The dry season in Colombia’s portion of the Amazon region runs from January to March, which generally leads to an uptick in forest fires. But environmental groups say the number of fires this year is dramatic.

The Foundation for Conservation and Sustainable Development, which monitors deforestation and leads projects to prevent it, reported it detected more than 1,800 fires in the Colombian Amazon in January, up from just 65 in the same month last year. It was the largest number of January fires since 2012.

The foundation uses data on heat points compiled by the Global Forest Watch app and then contrasts that with satellite images and data gathered on its own flights over the Amazon.

Alejandra Gomez, who leads the foundation’s monitoring program said the fires signal growing deforestation in the Colombian Amazon, especially along the rainforest’s northwestern rim, where agriculture is quickly expanding.

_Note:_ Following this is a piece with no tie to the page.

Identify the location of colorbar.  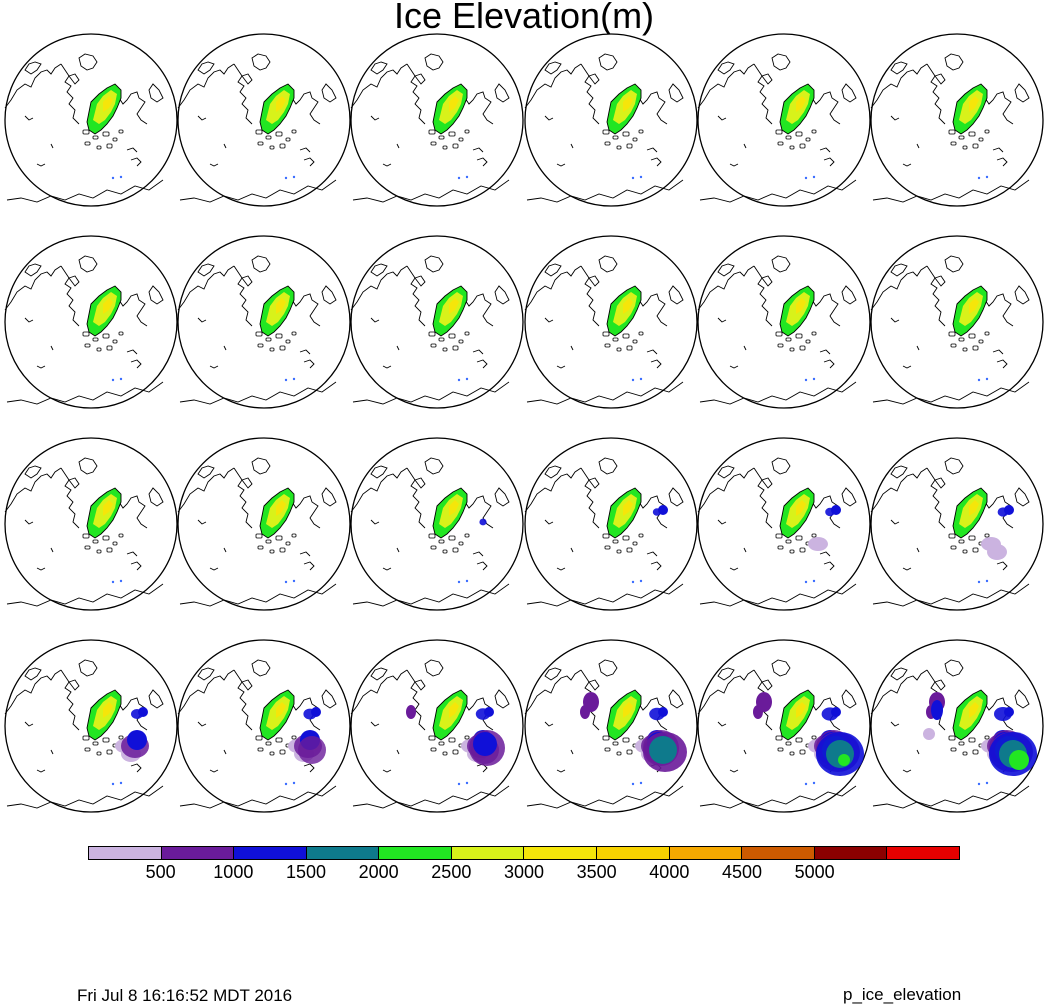
(524, 853).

“These areas that are burning were most likely chopped down in November,” Gomez said, with farmers returning to burn the downed vegetation once the dry season starts.

Colombia’s Environment Ministry also reported late last month that the number of heat points registered over the Colombian Amazon was the highest for any January in a decade, though Nicolas Galarza, the vice minister for territorial planning, cautioned that heat points are not always equivalent to fires. He said data on January deforestation would be released later this year.

Galarza said that Colombian fire departments have put out 170 fires in the Amazon so far this year.

According to government statistics, deforestation peaked in Colombia in 2017, when the nation lost 219,000 hectares (815 square miles) of forest cover. In 2020, the last year for which figures are available, Colombia lost 171,000 hectares of forests.

Colombia’s government has tried to stem deforestation with military operations against illegal loggers in national parks and by making cutting down forests or financing deforestation a crime punishable by 15 years in prison.

Galarza said the government has also offered subsidies to families in forest preservation programs and increased financing for firefighters.

“Deforestation is a big challenge” the vice minister said. “But it is not something that we have left unattended.”

Critics, however, say programs promoting sustainable use of forests, such as by harvesting natural crops like Acai berries, involve only several hundred families, while the region’s dependency on cattle ranching appears to be growing.

The Colombian Institute for Agriculture reported the number of cattle registered in three provinces in the Amazon region doubled between 2016 and 2021. An investigation backed by the Foundation for Conservation and Sustainable Development found that in villages bordering three national parks, the number of cattle increased from 80,000 in 2016 to 194,000 in 2020.

The country’s largest rebel army, the Revolutionary Armed Forces of Colombia, abandoned many parts of the Amazon in 2016 following a peace deal with the government. Analysts say that their departure has encouraged cattle ranchers and other groups to move in and clear foresta the rebels had depended upon for cover.

Vilardy said the government’s inability to prevent the fires makes it harder for the country to sustain commitments it made recently at the global climate conference in Glasgow to reduce carbon emissions and preserve its natural areas.

She said that if deforestation continues, some parts of the Colombian Amazon will stop capturing carbon emissions and will instead become net producers of greenhouse gases. She noted that the Tinigua national park has already lost 45% of its original forest cover.

“This part of the planet is vital for regulating the world’s climate” Vilardy said. “The levels of deterioration we are seeing in the northern Amazon are not sustainable.”